- EXERCISE
Retype the data below without any changes, starting at the first line and ending at the line that contains "coord(747,61)".
#### RECORDED DATA
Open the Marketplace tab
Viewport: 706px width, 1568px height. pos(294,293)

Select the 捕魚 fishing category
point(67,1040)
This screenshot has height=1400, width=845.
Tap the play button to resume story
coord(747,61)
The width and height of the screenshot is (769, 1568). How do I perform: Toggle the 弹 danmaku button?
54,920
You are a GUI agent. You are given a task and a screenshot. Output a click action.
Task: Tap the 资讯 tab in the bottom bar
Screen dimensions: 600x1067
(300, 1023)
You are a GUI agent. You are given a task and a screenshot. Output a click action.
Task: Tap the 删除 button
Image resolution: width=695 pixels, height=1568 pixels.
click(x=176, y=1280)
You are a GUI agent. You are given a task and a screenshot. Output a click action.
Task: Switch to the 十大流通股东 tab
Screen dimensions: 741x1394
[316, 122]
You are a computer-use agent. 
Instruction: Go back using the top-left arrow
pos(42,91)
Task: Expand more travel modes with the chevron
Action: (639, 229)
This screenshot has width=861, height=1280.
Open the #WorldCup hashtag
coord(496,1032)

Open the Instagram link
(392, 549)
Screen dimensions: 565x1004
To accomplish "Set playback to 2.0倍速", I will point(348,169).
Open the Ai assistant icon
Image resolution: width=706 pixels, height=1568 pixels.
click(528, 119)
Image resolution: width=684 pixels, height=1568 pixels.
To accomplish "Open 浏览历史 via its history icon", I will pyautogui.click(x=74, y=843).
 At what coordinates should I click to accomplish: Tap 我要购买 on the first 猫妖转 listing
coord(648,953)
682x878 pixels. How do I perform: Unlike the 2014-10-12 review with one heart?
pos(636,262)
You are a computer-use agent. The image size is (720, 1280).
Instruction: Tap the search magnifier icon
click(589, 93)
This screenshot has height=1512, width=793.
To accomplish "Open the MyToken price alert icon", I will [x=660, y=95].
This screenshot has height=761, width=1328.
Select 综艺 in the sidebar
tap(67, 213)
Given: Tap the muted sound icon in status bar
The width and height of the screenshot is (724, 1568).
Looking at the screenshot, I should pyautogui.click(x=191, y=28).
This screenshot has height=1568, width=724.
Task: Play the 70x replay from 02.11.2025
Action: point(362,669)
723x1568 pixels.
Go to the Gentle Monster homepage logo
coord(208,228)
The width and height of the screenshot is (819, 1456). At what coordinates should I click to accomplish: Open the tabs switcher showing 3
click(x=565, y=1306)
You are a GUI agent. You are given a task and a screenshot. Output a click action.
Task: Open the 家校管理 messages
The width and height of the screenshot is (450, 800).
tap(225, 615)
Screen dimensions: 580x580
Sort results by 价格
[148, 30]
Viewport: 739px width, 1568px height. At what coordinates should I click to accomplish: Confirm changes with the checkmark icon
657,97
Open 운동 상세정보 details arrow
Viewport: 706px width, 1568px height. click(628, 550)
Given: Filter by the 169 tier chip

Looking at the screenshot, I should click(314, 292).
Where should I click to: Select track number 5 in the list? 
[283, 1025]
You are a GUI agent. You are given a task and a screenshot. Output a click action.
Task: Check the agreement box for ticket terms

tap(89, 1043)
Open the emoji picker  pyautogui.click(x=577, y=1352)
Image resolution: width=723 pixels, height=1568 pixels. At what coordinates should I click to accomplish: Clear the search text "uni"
########
- CORRECT ANSWER
Open the Marketplace tab
Viewport: 706px width, 1568px height. pos(294,293)

Select the 捕魚 fishing category
point(67,1040)
This screenshot has height=1400, width=845.
Tap the play button to resume story
coord(747,61)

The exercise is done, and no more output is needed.